Background on Meaningful Use


Provider EHR Incentives

Under the provisions of the American Recovery and Reinvestment Act of 2009 (ARRA, or the “Stimulus Act”), physicians and certain other mid-level providers are eligible for financial incentives for demonstrating “meaningful use” of an electronic health record (EHR) system. Generally, almost all Medicare providers will be eligible for up to $44,000 in incentives paid out over 5 years beginning in 2011. Select providers working in Federally Qualified Health Centers (FQHCs) are eligible for incentives through the Medicaid program of up to $63,750 per provider. Providers included as “eligible professional” under the final rule include physicians, certified mid-wives, advanced practice registered nurses, and in very limited circumstances, physician assistants.

Since ARRA was signed into law in February 2009, the federal Centers for Medicare and Medicaid Services (CMS) have been involved in a regulatory process to determine the final rules for what “meaningful use” entails. This process culminated in a final rule which was published on July 28, 2010. By federal rules, the final definition will take effect at the end of September 2010.

At its core, meaningful use is a set of criteria, known as “objectives and measures,” on which physicians will have to report. Physicians accessing the Medicare incentives will report to CMS, while FQHC providers will receive incentives (after being “certified” by a state level Regional Extension Center) through the state Medicaid program.

Reporting of Objectives and Measures

The main set of items providers and hospitals will report are known as “Objectives and Measures.” The objectives are broad policy goals that CMS hopes to achieve through meaningful use – such as encouraging electronic prescribing. The measures are the actual criteria that providers and hospitals will have to meet to realize that objective.

The objectives and measures are broken into two parts, known as “core” objectives and “menu” objectives. The Core Objectives and measures are a list of fifteen items on which all providers will have to report. In addition to the 15 core items, physicians will select 5 additional “menu” objectives from a list of ten options.

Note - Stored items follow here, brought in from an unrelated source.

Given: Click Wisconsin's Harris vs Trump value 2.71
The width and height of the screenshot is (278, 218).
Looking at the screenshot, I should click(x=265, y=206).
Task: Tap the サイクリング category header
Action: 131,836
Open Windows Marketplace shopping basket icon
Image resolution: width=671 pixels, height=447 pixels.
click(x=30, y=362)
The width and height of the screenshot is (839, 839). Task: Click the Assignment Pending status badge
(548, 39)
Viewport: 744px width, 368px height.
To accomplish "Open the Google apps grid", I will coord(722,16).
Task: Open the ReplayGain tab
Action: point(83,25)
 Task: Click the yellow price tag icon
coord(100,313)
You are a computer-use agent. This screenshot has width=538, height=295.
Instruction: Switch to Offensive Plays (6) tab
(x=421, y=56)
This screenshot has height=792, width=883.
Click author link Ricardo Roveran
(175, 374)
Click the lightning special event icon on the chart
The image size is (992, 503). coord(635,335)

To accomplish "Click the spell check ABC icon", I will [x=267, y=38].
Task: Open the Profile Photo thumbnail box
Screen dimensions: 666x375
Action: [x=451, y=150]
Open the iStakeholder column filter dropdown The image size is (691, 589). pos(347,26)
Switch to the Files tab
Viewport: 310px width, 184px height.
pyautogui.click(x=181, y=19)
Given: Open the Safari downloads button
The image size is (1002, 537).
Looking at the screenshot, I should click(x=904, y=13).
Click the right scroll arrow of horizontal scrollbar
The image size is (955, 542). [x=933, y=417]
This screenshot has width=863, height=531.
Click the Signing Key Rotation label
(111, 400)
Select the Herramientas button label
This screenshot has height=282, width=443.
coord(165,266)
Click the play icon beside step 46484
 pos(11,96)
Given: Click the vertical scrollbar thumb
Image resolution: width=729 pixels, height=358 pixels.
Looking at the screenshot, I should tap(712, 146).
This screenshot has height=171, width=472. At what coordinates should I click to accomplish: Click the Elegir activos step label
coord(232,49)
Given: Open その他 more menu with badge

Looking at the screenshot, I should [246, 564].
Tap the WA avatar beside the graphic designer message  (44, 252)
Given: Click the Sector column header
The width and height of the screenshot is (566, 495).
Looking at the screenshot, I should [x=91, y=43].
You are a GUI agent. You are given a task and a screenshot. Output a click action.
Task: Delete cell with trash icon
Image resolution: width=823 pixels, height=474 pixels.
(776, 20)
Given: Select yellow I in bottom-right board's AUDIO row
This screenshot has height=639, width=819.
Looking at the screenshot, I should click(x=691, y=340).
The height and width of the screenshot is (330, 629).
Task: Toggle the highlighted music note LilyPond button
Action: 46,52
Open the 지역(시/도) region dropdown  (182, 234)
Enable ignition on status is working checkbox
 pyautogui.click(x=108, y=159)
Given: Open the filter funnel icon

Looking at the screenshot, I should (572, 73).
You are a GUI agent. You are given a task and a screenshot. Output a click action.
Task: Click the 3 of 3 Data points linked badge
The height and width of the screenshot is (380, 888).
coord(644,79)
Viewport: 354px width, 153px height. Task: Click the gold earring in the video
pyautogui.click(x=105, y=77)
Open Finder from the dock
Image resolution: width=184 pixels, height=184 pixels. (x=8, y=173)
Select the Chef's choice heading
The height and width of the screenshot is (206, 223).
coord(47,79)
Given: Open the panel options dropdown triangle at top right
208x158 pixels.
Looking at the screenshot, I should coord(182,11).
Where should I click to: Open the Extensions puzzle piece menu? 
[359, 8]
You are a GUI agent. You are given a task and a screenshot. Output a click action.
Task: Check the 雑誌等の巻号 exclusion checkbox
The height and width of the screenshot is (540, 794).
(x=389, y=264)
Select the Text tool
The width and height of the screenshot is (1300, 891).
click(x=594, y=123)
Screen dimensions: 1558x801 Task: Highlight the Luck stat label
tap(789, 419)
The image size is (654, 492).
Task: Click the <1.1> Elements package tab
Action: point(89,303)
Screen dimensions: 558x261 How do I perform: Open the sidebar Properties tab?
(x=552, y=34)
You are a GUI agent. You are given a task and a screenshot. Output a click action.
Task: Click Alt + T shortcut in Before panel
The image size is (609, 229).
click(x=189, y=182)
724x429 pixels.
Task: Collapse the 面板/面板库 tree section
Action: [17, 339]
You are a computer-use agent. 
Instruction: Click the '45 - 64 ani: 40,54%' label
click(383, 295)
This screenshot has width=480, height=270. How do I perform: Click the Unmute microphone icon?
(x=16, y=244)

Reporting of Clinical Quality Measures

One of the Objectives is that providers will report on is Clinical Quality Measures. Providers must report clinical quality measures to CMS or to the state, depending on whether they are receiving incentive payments via Medicare or the state Medicaid program.

Within the Clinical Quality Measure Objective, three of the quality measures will be “core” measures on which all providers will have to report – Adult Weight Screening and Follow-up, Hypertension: Blood Pressure Management, and Tobacco Screening and Cessation. If a provider feels that one of these core measures do not apply to his or her specialty, then that provider may report on one of three “alternate core” quality measures – Influenza Screening for Patients over the Age of 50, Weight Assessment and Counseling for Children and Adolescents, and Childhood Immunization Status.

In addition, providers will select three clinical quality measures from a list of 41 options. For example, physicians may choose to report on the percentage of their female patients who receive breast cancer screening, or the percentage of their patients who receive proper asthma treatments. This will give providers the flexibility to select measures that are most applicable to their practice specialty.


Important Dates


  • October 1, 2010 – Reporting year begins for eligible hospitals and CAHs.
  • January 1, 2011 – Reporting year begins for eligible professionals.
  • January 3, 2011 – Registration for the Medicare EHR Incentive Program begins.
  • January 3, 2011 – For Medicaid providers, states may launch their programs if they so choose.
  • April 18, 2011 – Attestation for the Medicare EHR Incentive Program begins.
  • May 2011 – EHR Incentive Payments expected to begin.
  • July 3, 2011 – Last day for eligible hospitals to begin their 90-day reporting period to demonstrate meaningful use for the Medicare EHR Incentive Program.
  • September 30, 2011 – Last day of the federal fiscal year. Reporting year ends for eligible hospitals and CAHs.
  • October 3, 2011 – Last day for eligible professionals to begin their 90-day reporting period for calendar year 2011 for the Medicare EHR Incentive Program.
  • November 30, 2011 – Last day for eligible hospitals and critical access hospitals to register and attest to receive an Incentive Payment for Federal fiscal year (FY) 2011.
  • December 31, 2011 – Reporting year ends for eligible professionals.
  • February 29, 2012 – Last day for eligible professionals to register and attest to receive an Incentive Payment for calendar year (CY) 2011.